Nimrud
A virtual reconstruction of the entrance of the North-Western Palace of Nimrud, Iraq Rekrei

3D models of artefacts destroyed by Islamic State (Isis) and reconstructed with a pioneering crowdsourcing system are going on show at a New York museum. Scale reproductions of four ancient pieces are to be displayed at a private event at the Museum of Arts and Design in Manhattan, just over a year after the originals were smashed by IS (Daesh) militants that stormed a museum in Mosul, Iraq.

The items are 3D prints of virtual models created by a group of archaeologists by applying digital technology to simple tourist photos. Digital Cultural Heritage PhD students Chance Coughenour and Matthew Vincent embarked on a bid to preserve lost heritage last year, after IS released a shocking video showing its fighters taking sledgehammers to Assyrian statues dating back to the 7th century BC at the Mosul Museum in an attack described as a "cultural tragedy" by Unesco.

The pair launched Project Mosul, an open source platform where volunteers could use pictures uploaded by members of the public who had visited the museum in the past to create an online version of the archaeological treasures it contained.
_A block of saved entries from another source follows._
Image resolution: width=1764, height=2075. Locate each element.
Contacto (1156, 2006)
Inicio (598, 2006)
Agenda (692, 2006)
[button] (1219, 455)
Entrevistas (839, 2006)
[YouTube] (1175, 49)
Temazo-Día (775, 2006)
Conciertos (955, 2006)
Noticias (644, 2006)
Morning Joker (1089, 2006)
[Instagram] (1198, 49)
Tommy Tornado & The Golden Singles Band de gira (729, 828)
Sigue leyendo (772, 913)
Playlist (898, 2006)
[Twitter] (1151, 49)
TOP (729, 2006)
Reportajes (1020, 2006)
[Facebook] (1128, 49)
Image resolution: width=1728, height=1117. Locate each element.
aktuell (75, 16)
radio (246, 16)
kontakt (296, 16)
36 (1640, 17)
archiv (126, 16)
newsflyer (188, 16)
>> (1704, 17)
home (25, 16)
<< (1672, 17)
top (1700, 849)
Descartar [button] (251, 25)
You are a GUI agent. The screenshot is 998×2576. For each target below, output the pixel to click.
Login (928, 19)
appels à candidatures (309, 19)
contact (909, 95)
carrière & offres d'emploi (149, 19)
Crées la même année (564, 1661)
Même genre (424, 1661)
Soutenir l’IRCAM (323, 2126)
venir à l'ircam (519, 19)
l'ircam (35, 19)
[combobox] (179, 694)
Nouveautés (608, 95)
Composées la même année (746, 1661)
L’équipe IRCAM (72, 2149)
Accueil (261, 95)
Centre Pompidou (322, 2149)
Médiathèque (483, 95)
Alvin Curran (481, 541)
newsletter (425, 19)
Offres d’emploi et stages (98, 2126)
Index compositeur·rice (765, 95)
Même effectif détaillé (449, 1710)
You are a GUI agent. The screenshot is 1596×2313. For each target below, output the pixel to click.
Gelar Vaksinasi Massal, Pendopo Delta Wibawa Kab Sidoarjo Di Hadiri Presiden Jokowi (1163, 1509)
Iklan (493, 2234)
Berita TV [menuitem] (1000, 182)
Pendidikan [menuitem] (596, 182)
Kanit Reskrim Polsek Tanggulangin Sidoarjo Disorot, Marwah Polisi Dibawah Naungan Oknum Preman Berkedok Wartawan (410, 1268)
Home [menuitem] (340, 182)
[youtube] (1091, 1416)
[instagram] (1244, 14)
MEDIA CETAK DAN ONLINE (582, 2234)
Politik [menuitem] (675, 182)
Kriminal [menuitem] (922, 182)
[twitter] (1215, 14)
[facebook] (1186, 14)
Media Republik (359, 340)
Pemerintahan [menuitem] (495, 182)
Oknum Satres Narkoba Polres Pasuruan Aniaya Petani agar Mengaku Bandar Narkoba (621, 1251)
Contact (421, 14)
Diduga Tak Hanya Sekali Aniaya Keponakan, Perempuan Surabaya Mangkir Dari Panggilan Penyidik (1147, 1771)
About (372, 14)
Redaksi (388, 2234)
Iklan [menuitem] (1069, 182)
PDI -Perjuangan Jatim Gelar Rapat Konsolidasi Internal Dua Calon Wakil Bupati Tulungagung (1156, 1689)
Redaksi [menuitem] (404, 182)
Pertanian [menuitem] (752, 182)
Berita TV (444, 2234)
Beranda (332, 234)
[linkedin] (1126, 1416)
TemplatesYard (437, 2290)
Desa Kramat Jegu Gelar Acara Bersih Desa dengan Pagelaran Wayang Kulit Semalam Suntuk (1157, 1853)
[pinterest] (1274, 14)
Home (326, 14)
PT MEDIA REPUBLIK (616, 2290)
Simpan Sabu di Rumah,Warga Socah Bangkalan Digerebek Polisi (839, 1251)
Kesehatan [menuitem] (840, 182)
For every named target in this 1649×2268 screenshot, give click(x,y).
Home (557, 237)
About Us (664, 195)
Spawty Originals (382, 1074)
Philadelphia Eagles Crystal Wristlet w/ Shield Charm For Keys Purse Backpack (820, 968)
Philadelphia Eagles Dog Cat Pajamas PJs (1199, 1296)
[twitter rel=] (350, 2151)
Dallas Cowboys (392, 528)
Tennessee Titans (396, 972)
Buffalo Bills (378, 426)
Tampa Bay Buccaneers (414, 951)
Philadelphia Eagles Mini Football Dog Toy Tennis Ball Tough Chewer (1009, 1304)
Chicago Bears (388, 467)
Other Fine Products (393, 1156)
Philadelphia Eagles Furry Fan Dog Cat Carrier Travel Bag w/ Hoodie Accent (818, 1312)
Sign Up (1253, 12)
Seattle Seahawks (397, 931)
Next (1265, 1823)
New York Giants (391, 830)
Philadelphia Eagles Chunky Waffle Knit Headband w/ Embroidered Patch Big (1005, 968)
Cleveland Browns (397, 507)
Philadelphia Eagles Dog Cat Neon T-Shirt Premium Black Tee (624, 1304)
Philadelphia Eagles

Soon people started sharing images of heritage destroyed elsewhere, like Roman temples blown up by IS in Syria or ancient Hindu statues damaged by the 2015 earthquake in Nepal and the project was renamed Rerkei - recreate in Esperanto - to underscore its new, wider scope.

One year on, Coughenour and Vincent have received more than 5,000 photos that have been used to partially recreate some 44 items. Four of these have been turned into physical objects with a 3D printer and are to be unveiled on 28 April in Manhattan, as the duo launches a new more interactive website, Reclaimhistory.org, created in cooperation with marketing company Ogilvy & Mather.

"It's a way to talk about what has happened with cultural heritage and what digital technology can be making an impact on preserving some of it," Vincent told IBTimes UK.

Among the printed items is the Lion of Mosul, a limestone statue of a colossal Assyrian guardian lion from about 860 BC that used to lay outside the entrance of the Temple of Ishtar in the city of Nimrud, Iraq. There is also an ancient statue of a priest from Hatra and two tablets, dating back from to the 1st and 2nd century AD, with bas-reliefs of Nirgul, god of the underworld.

They will be exhibited along two other pieces from the ancient Syrian city of Palmyra recreated by a similar initiative named NewPalmyra.

Coughenour and Vincent said they are against using 3D printing to replace destroyed artefacts, explaining that their initiative serves only to prevent memory of cultural heritage from getting lost.

"Partially reconstructed pieces become a sort of commentary on loss and the preservation", said Vincent. "[It is a way to] confront the issue that we are losing this heritage and it is truly gone, without sparking the idea that all we have to do is push a button on a printer and we can pull the heritage back out instead."

The event at the Museum of Arts and Design comes a week after a scale replica of a destroyed triumphal arch from Palmyra was put up in central London, drawing criticism over its political and archaeological implications.